* _What is expected_:
Find "Pengaturan Tamu (1160, 2184)" and "Beiträge (443, 859)" in the records below. Copy the lines holding them and every line between, exactly, and no others.

* * *

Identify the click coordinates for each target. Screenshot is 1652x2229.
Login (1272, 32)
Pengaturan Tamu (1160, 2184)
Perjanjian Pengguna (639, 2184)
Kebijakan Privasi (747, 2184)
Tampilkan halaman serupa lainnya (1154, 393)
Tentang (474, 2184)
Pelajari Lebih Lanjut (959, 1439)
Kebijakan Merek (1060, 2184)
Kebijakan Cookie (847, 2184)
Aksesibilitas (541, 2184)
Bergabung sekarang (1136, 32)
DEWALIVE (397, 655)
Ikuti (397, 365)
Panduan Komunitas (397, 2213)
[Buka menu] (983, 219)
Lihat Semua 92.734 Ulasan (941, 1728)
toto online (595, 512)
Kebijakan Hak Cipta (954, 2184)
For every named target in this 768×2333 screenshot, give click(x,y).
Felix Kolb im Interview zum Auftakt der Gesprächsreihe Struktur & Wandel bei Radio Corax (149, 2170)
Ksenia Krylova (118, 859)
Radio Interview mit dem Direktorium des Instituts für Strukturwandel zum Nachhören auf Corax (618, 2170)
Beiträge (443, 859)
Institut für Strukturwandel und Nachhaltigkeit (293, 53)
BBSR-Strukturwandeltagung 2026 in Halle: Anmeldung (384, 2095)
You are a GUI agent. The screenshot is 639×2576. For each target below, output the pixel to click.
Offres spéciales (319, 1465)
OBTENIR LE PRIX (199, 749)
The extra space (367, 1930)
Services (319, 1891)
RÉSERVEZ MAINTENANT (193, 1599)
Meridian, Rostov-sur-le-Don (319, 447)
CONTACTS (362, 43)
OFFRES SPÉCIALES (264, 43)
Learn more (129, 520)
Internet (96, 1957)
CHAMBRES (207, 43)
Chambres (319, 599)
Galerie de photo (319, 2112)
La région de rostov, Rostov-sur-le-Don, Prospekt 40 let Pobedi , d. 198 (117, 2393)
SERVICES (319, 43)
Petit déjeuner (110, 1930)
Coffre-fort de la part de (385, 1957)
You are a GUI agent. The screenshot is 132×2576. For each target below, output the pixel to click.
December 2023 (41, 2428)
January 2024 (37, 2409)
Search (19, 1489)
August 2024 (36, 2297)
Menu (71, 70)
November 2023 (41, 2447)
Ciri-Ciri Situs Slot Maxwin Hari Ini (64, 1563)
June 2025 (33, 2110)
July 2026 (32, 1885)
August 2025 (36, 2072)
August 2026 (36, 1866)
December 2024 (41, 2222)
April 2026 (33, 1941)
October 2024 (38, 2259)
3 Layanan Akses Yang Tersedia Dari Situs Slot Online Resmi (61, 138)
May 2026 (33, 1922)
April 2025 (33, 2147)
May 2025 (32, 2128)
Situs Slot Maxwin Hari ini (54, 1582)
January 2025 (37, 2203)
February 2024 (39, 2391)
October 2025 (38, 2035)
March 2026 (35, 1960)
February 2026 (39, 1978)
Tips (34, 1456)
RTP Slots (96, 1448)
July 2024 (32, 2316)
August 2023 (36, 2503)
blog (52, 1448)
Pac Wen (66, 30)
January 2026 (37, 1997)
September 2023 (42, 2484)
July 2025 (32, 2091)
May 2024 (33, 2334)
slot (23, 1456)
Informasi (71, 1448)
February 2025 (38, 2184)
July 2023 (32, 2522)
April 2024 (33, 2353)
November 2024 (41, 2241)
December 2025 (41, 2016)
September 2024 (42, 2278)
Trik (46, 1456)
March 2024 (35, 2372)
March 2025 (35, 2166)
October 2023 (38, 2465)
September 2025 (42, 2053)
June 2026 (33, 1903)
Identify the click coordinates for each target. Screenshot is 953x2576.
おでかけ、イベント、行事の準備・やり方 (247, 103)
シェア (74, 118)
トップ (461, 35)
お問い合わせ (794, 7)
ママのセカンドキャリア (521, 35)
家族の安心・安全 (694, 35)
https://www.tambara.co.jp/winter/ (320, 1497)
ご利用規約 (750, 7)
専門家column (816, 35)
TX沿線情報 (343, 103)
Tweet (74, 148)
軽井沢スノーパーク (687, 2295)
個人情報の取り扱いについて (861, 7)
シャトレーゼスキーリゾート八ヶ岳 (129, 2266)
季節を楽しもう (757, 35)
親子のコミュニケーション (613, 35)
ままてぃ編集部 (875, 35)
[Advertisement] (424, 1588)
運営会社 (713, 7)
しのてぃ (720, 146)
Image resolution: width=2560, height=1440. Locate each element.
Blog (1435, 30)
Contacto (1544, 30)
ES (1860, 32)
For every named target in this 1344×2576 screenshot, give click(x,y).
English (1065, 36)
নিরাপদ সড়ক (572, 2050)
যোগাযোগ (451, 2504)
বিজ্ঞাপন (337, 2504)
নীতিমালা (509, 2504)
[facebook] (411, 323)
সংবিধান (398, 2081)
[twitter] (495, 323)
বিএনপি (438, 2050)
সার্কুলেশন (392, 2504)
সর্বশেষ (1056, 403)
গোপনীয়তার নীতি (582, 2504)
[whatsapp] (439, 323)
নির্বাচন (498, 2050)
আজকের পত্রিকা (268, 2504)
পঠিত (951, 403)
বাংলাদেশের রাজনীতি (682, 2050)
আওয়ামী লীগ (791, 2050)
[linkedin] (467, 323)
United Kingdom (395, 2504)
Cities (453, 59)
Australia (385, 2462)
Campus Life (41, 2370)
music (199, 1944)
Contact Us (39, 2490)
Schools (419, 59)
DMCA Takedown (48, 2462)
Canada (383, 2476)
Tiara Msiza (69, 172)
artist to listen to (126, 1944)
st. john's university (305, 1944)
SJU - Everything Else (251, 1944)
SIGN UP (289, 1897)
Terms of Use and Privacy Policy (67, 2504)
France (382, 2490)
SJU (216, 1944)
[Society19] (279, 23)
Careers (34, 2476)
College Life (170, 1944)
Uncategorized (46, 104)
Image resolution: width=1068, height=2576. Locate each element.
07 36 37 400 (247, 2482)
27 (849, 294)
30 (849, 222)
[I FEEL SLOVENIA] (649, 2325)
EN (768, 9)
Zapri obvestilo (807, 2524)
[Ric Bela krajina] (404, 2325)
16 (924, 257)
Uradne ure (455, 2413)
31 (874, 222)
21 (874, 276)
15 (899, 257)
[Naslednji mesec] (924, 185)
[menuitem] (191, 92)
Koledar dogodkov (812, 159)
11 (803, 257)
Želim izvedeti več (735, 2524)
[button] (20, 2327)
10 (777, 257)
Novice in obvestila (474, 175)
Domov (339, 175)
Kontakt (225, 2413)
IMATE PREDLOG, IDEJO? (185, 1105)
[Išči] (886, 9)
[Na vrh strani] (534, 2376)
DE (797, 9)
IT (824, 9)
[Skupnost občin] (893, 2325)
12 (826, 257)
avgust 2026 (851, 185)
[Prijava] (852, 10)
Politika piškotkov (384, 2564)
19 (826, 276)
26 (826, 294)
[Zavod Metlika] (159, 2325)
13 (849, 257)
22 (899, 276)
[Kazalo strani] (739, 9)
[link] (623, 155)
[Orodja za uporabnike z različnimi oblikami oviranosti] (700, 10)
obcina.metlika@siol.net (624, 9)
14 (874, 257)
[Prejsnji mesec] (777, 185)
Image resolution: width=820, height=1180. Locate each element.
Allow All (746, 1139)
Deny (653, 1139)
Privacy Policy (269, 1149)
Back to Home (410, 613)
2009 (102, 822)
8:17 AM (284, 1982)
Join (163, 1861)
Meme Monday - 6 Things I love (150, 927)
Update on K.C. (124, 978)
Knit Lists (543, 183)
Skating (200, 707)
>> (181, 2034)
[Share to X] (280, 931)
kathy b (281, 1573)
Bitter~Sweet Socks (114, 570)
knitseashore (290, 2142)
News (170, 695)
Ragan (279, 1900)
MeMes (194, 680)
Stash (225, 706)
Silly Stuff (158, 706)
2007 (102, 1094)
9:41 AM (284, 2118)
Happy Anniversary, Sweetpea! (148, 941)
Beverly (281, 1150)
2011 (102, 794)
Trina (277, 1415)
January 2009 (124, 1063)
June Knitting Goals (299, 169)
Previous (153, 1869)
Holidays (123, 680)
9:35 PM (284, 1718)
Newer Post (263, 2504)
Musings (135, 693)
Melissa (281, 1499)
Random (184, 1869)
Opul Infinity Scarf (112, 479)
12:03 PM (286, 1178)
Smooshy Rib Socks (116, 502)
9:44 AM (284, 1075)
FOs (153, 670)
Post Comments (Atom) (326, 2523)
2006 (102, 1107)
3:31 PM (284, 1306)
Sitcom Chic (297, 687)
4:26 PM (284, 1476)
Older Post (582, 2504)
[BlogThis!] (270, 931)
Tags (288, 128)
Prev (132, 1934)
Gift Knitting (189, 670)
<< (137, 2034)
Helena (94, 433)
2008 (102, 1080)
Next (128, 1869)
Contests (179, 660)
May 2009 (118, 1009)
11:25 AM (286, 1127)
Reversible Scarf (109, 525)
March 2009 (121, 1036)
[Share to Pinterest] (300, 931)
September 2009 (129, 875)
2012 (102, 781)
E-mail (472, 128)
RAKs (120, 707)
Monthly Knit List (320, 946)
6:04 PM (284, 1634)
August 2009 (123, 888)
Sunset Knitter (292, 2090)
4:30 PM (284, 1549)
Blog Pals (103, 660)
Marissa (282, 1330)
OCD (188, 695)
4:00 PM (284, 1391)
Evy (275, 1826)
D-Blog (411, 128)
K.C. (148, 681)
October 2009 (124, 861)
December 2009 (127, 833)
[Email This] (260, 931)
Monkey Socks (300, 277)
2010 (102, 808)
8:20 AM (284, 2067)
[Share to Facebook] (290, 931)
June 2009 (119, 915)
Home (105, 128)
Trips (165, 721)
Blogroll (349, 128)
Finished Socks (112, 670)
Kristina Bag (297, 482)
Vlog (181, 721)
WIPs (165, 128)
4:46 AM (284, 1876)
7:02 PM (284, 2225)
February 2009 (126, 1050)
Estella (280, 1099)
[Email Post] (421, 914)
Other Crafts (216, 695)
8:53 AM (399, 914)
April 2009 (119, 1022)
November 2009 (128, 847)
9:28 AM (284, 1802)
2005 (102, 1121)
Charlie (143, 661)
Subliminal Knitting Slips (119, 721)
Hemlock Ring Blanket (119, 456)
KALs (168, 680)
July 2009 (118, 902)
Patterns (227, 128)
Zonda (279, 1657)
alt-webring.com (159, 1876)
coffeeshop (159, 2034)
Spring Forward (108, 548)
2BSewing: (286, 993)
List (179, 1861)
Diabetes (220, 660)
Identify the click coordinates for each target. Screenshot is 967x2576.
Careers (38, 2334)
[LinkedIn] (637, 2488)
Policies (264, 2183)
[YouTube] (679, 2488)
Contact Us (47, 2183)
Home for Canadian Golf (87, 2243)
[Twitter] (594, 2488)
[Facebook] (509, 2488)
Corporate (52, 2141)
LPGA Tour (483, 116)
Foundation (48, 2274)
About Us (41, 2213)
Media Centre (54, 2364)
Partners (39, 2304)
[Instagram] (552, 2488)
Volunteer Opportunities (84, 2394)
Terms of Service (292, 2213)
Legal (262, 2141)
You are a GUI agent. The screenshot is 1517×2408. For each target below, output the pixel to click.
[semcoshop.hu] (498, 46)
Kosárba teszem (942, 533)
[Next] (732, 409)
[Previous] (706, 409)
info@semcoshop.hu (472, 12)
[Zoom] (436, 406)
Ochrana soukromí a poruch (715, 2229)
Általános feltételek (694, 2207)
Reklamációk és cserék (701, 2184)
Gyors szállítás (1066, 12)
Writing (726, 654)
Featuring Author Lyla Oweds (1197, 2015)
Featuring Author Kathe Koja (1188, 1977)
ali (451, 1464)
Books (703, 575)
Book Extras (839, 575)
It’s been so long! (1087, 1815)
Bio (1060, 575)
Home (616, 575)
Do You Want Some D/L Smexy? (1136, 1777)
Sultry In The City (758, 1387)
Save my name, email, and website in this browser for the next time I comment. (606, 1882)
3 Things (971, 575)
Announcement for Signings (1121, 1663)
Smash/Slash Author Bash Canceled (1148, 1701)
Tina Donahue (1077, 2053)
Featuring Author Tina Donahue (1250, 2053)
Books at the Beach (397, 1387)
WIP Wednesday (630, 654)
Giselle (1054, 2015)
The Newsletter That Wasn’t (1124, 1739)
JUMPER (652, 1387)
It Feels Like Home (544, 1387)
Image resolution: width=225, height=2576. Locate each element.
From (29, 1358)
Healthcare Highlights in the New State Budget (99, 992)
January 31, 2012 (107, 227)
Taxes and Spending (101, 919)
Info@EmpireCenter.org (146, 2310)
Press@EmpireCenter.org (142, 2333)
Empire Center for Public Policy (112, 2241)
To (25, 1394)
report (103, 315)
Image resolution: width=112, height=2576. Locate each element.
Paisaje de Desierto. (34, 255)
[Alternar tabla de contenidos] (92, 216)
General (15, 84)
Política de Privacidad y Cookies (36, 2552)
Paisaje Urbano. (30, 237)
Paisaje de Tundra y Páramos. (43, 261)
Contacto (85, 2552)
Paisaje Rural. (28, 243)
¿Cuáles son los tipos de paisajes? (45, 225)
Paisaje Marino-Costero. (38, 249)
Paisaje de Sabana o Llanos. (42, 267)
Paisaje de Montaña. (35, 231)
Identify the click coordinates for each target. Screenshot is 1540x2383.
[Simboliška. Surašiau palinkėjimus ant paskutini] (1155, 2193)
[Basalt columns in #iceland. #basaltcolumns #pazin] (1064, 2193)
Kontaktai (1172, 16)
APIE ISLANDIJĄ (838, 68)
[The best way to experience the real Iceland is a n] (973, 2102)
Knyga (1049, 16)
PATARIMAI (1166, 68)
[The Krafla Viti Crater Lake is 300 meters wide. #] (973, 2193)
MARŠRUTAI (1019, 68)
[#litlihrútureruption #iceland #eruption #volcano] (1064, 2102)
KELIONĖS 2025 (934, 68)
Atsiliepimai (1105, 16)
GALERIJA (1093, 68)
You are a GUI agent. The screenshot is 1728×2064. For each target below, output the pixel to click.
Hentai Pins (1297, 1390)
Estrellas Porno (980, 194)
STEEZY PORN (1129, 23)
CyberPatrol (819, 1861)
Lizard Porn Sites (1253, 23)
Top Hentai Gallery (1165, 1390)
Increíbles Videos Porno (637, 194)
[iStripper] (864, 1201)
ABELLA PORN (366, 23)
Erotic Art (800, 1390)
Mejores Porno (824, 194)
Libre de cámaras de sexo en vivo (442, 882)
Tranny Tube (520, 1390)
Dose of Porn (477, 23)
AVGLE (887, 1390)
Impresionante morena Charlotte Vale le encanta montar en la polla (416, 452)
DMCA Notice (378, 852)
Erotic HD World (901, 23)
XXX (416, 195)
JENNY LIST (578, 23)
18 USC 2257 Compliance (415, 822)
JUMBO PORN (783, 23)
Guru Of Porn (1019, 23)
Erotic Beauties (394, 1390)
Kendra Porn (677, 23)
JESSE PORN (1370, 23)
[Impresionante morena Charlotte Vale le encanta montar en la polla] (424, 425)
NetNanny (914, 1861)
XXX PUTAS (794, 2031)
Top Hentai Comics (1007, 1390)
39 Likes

* * *

* _Written answer_:
Pengaturan Tamu (1160, 2184)
Perjanjian Pengguna (639, 2184)
Kebijakan Privasi (747, 2184)
Tampilkan halaman serupa lainnya (1154, 393)
Tentang (474, 2184)
Pelajari Lebih Lanjut (959, 1439)
Kebijakan Merek (1060, 2184)
Kebijakan Cookie (847, 2184)
Aksesibilitas (541, 2184)
Bergabung sekarang (1136, 32)
DEWALIVE (397, 655)
Ikuti (397, 365)
Panduan Komunitas (397, 2213)
[Buka menu] (983, 219)
Lihat Semua 92.734 Ulasan (941, 1728)
toto online (595, 512)
Kebijakan Hak Cipta (954, 2184)
For every named target in this 768×2333 screenshot, give click(x,y).
Felix Kolb im Interview zum Auftakt der Gesprächsreihe Struktur & Wandel bei Radio Corax (149, 2170)
Ksenia Krylova (118, 859)
Radio Interview mit dem Direktorium des Instituts für Strukturwandel zum Nachhören auf Corax (618, 2170)
Beiträge (443, 859)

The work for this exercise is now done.